10th President of the University of Illinois system
- In office 1946–1953
- Preceded by: Arthur Cutts Willard
- Succeeded by: Lloyd Morey

Personal details
- Born: George Dinsmore Stoddard October 8, 1897 Carbondale, Pennsylvania, US
- Died: December 28, 1981 (aged 84)
- Spouse: Margaret Trautwein ​(m. 1925)​
- Education: Pennsylvania State University; University of Iowa;
- Profession: College administrator

= George D. Stoddard =

American educator (1897–1981)

George Dinsmore Stoddard (October 8, 1897 – December 28, 1981) was the president of University of Illinois and the University of the State of New York. He was also the chancellor of New York University and Long Island University.

== Early life ==
Stoddard was born in Carbondale, Pennsylvania, where he would be class salutatorian when he graduated from high school in 1915. He grew up Methodist but would become a Unitarian later in life.

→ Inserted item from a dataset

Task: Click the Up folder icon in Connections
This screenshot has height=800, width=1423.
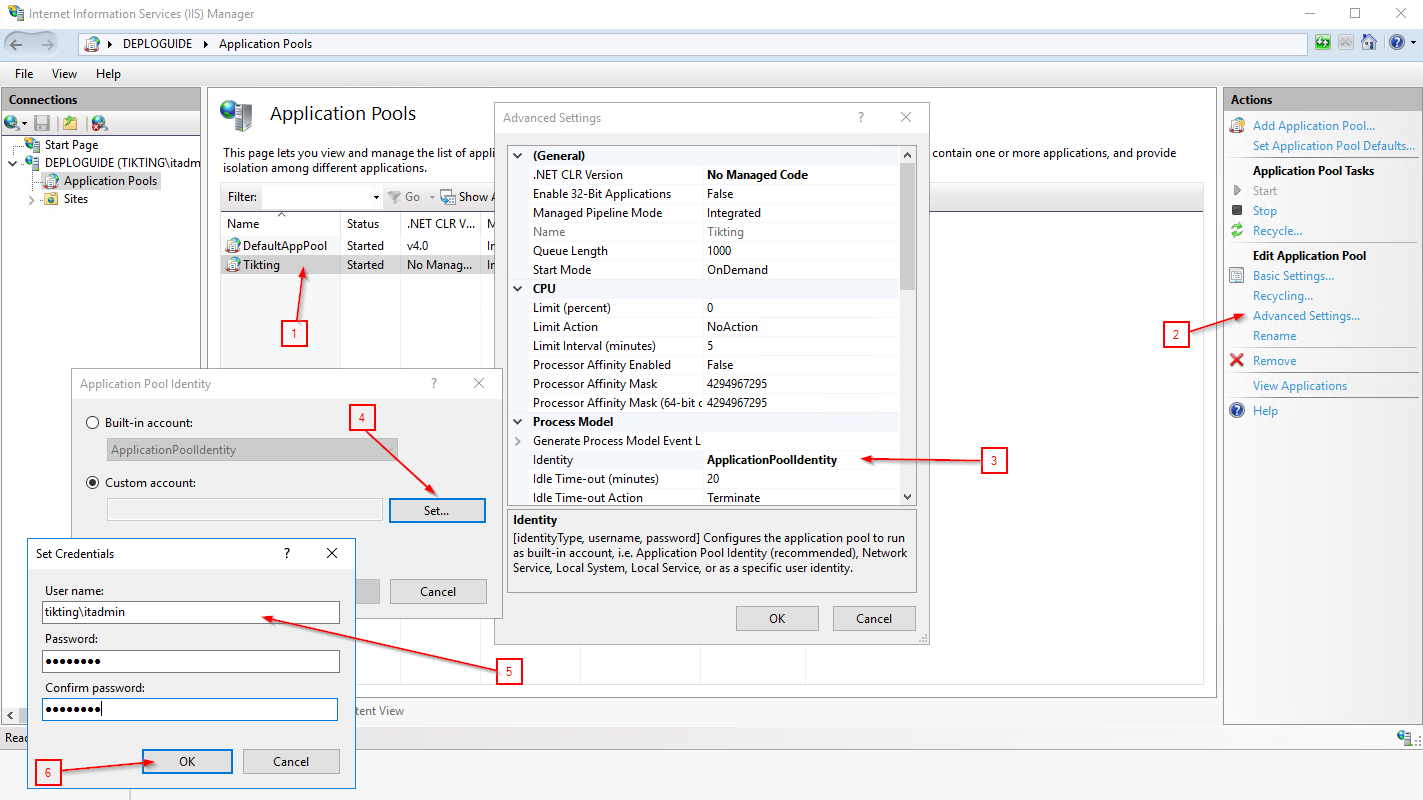Action: pos(70,123)
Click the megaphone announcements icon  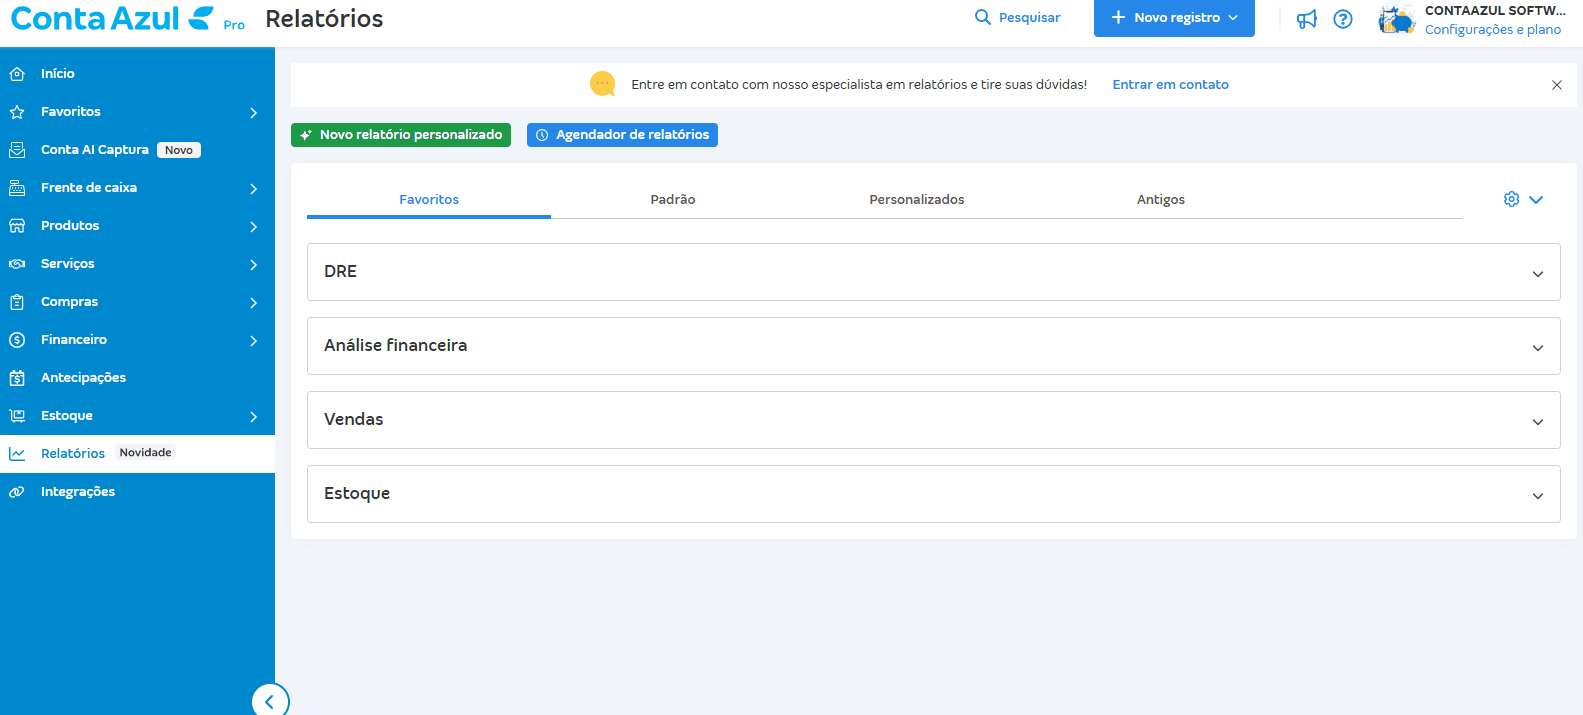[1306, 19]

After graduating high school he worked at a bank before enrolling at Pennsylvania State University where he was a member of Sigma Pi fraternity and studied industrial chemical engineering. He left college to serve in World War I as a second lieutenant of infantry in the U.S. Army. After the war he returned to Penn State and attempted several degree programs including mathematics and physics before finally receiving a degree in education in 1921. He then returned to Europe to study child psychology at the University of Paris where he studied under Th?odore Simon and received a diploma. He went on to receive his doctorate of child education at the University of Iowa in 1925.

== Career ==

=== University of Iowa ===
His teaching career began at the University of Iowa where he became a professor of psychology after graduation. He would go on to be the department chair and dean of the graduate school.

In 1929 he was appointed director of the Iowa Child Welfare Research Station. While director of the station he would debate with Dr. Lewis Terman of Stanford University on the nature of intelligence and the usefulness of intelligence testing. Stoddard defended the view that environment and intelligence influenced each other. Terman advocated that intelligence was unchanging and based almost entirely on heredity.

=== University of the State of New York ===
Stoddard was named president of the University of the State of New York and Commissioner of Education in September 1942. As commissioner he was vocally against letting 14 year olds drop out of school to work because they could potentially be exploited.

=== Japan ===
In 1946, he was assigned to General Douglas MacArthur to advise on establishing a new Japanese educational system. He was also asked by Emperor Hirohito to find a tutor for Prince Akihito. He was then assigned to the U.S. delegation for UNESCO at their first meeting in Paris.

=== University of Illinois ===
Later in 1946, Stoddard was named president of the University of Illinois. While at Illinois, he oversaw postwar expansion which included doubling the faculty and opening branch campuses in Chicago and Galesburg. His tenure was marred by left-wing student activism and disputes over academic philosophies in the economics department which led to clashes with the state's legislature.

He had a falling out with the Board of Trustees over university-supported research on Krebiozen, a drug claimed to be a cancer cure. When he ordered an end to funding for the research in 1953, he lost a “no confidence” vote with the trustees and resigned.

=== New York University ===
After leaving Illinois, Stoddard was hired by NYU to chair a self-study of the university's role in the urban community. The study led to the reorganization of the School of Education's curriculum and administration.

Stoddard became dean of the department of education in 1956. In 1960 he was named chancellor and executive vice president of the university. In 1962 he opened the first center for Hebrew studies at a public university. He retired in 1964 but remained a distinguished professor of education for three years.

=== Long Island University ===
In 1967 he came out of retirement to serve as vice chancellor of LIU. His main focus was starting the university's Brooklyn center. He was promoted to chancellor and eventually retired again in 1969.

=== Educational views ===
Stoddard's first love was always elementary education. He championed departmentalized elementary education and educational technology. He also advocated the social value of play where he said, On the playing fields of America, our youth each day can learn to accept and understand racial and religious differences.

=== Outside of Academia ===
Stoddard was active in many groups outside of education. He was a member of the board of the Lincoln Center for Performing Arts. He also completed a report for the Carnegie Corporation on operations and programming for the Brooklyn Institute of Arts and Sciences.

== Personal life and death ==
Stoddard married Margaret Trautwein on December 26, 1925. They had three sons, Phillip, Arthur, and Alfred, and two daughters, Caroline and Eleanor.

Stoddard died on December 28, 1981. He is interred on Hart Island in New York City.

== Works ==
- “Krebiozen,” The Great Cancer Mystery (Boston: Beacon Press, 1955)
- Paranoids Versus the People (Kalamazoo, 1953).
- The Pursuit of Education: An Autobiography (New York: Vantage Press, 1981).
- The Meaning of Intelligence (New York: Macmillan Company, 1943).